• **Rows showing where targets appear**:
********
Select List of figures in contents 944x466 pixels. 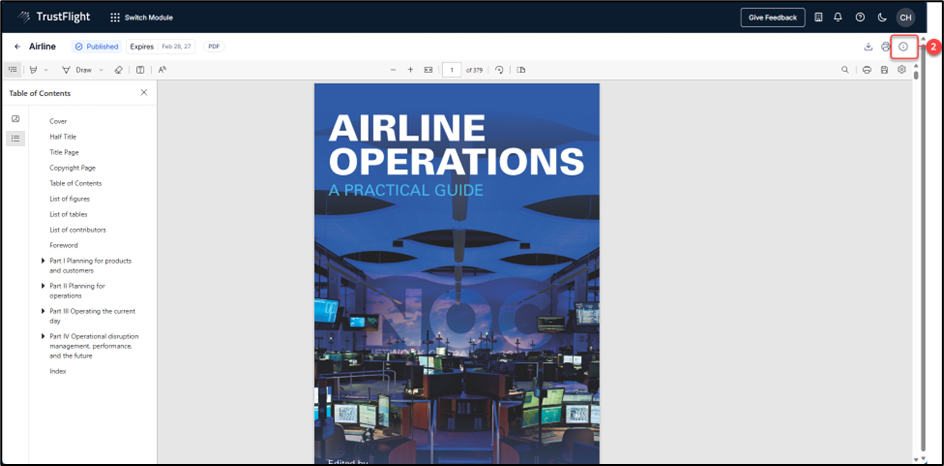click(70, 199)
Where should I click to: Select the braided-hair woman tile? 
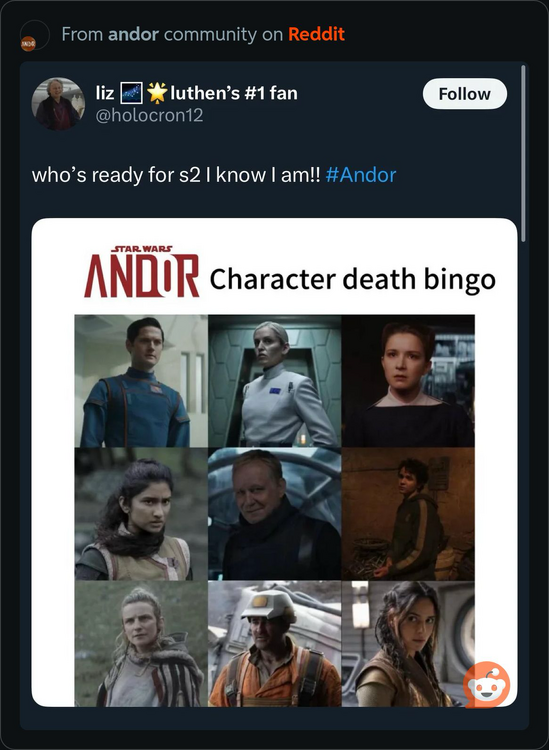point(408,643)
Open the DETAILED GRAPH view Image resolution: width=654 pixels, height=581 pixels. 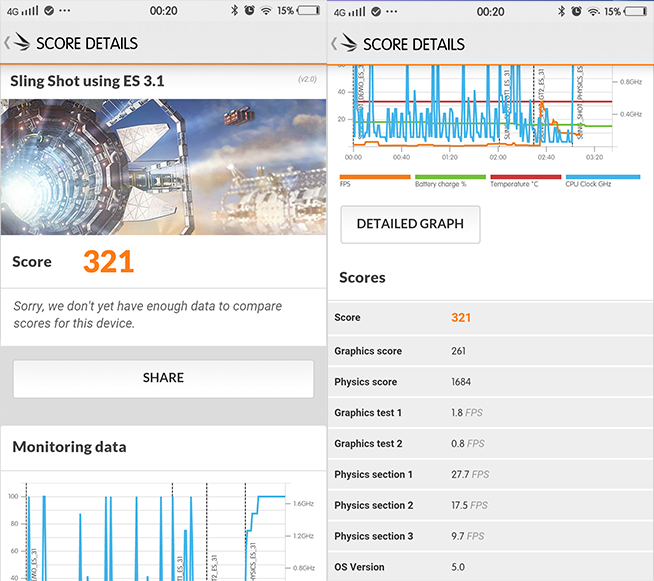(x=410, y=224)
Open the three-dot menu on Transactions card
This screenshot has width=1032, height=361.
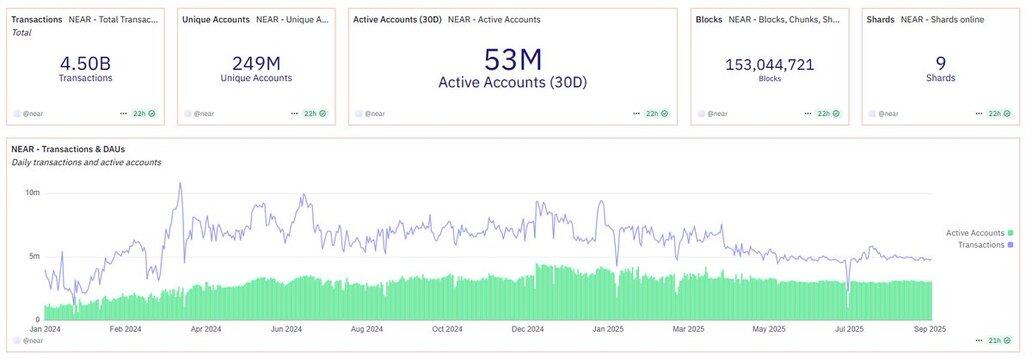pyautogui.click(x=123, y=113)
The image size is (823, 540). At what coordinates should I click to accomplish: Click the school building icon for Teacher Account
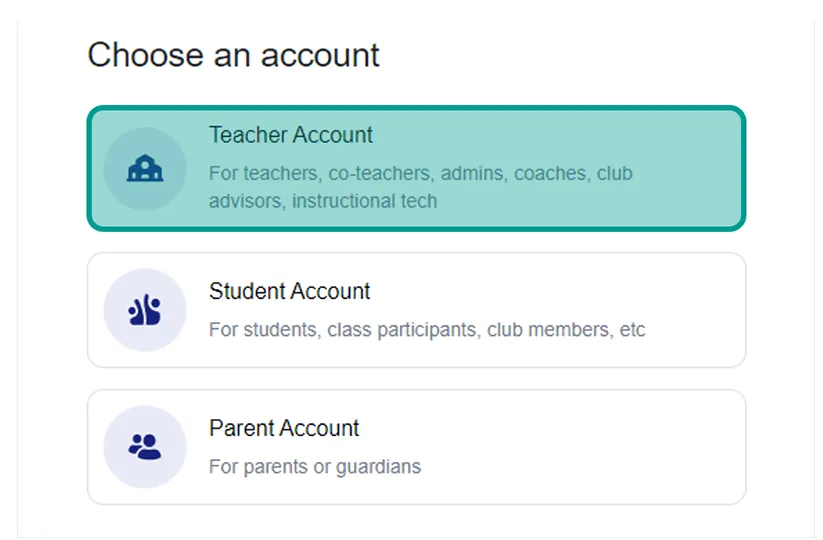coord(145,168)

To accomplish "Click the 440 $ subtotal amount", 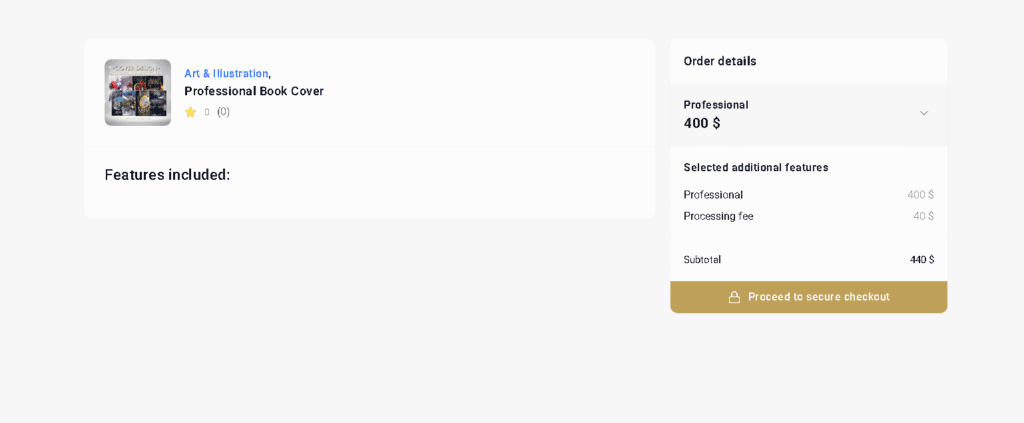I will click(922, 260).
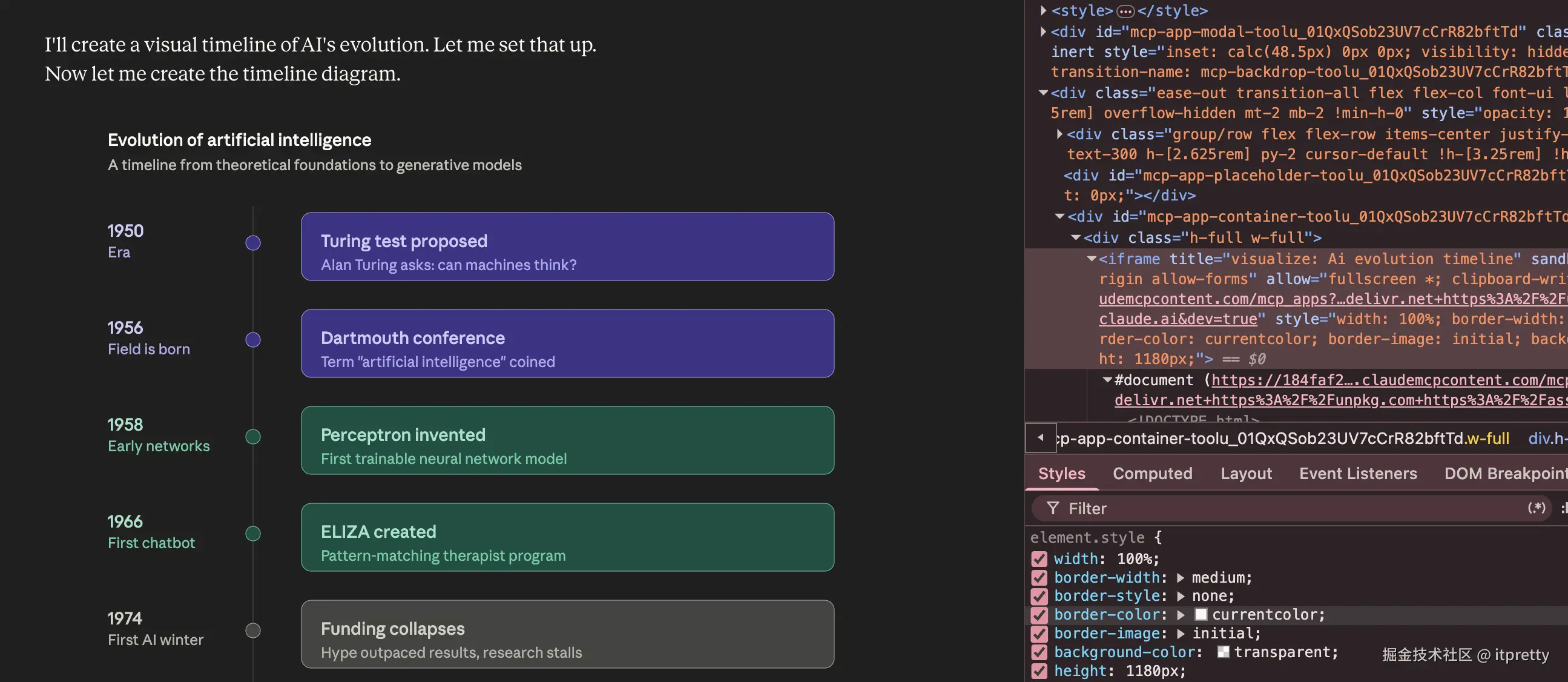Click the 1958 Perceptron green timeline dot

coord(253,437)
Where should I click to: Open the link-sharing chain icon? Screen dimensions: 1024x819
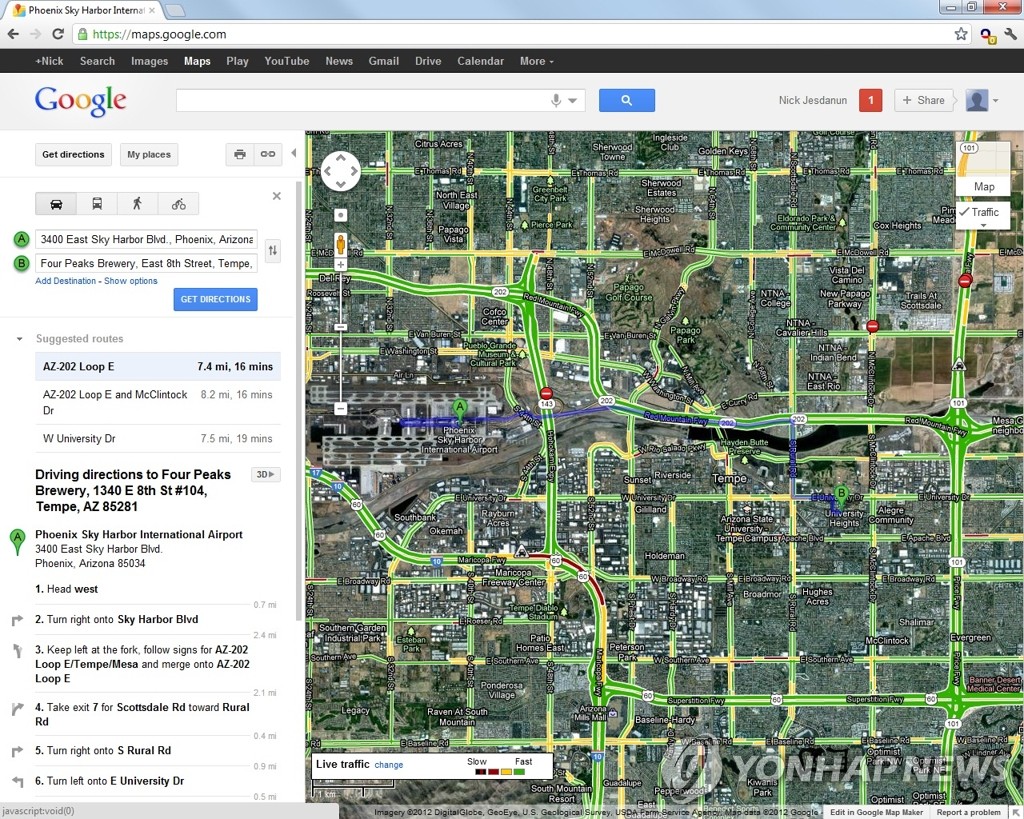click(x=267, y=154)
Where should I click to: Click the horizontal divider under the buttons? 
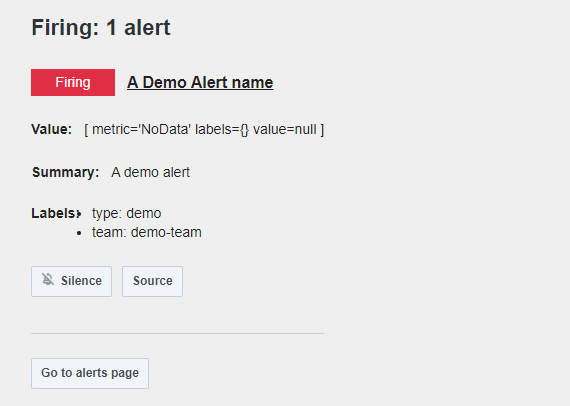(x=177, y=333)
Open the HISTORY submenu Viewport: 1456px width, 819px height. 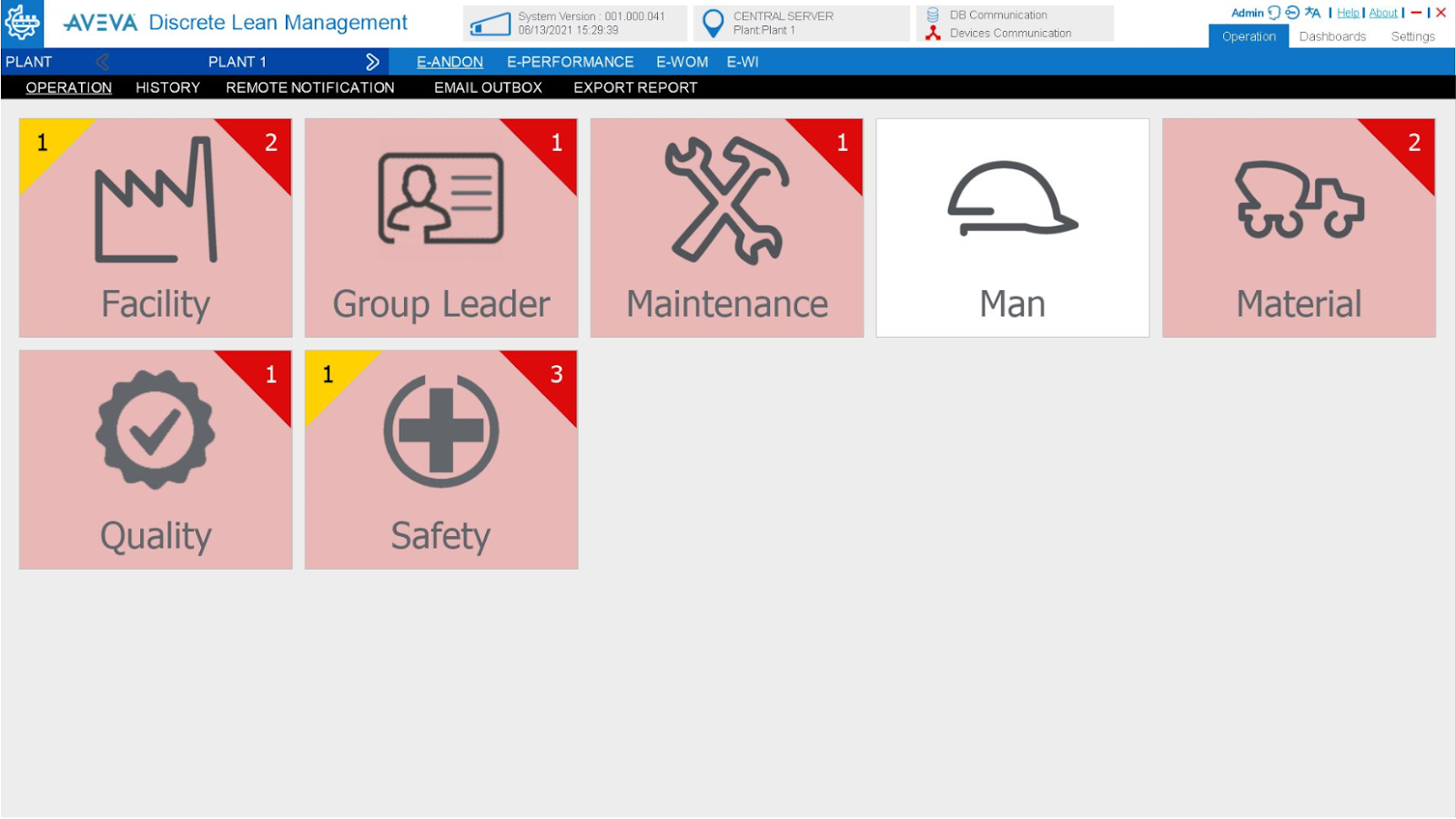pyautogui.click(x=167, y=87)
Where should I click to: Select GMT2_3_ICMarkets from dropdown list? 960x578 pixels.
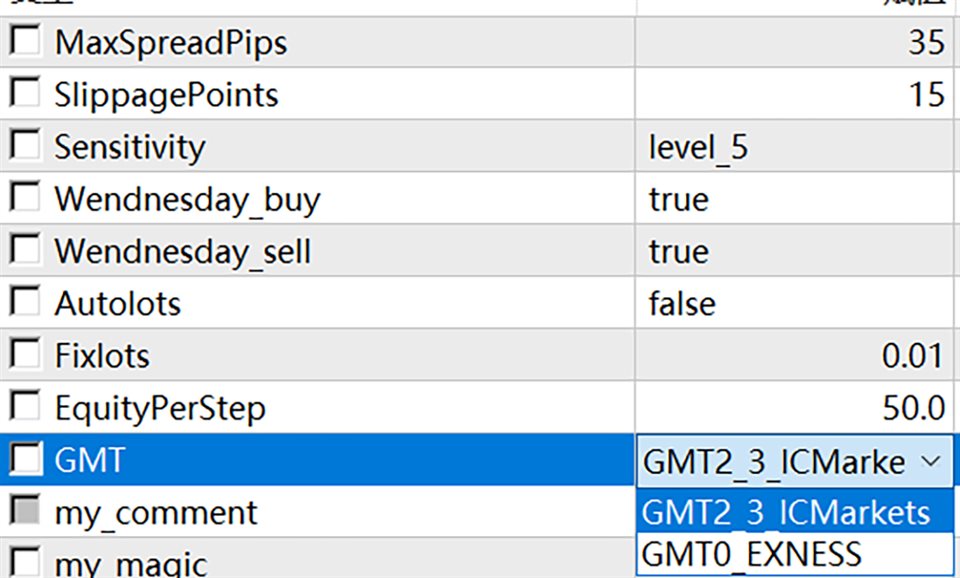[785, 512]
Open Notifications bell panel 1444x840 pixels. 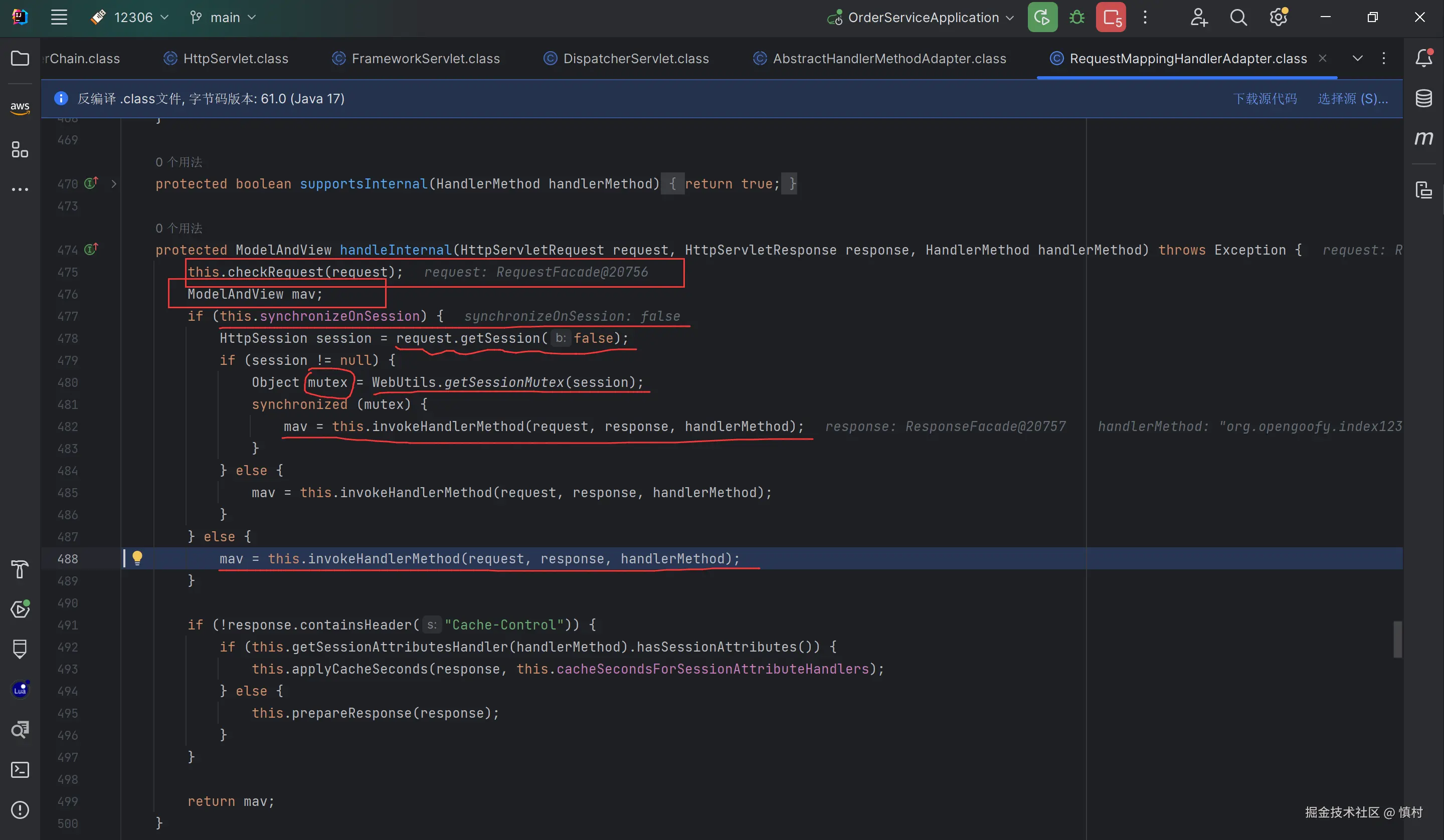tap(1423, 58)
********
• **EXERCISE DESCRIPTION**: Extract every line of the listing above that contains the string "icon". Treat uppercase and lowercase letters as different.

• **EXERCISE ANSWER**:
The image size is (823, 540). At what coordinates should I click to accomplish: Click the school building icon for Teacher Account
Where should I click to: Open the link-sharing chain icon? Screen dimensions: 1024x819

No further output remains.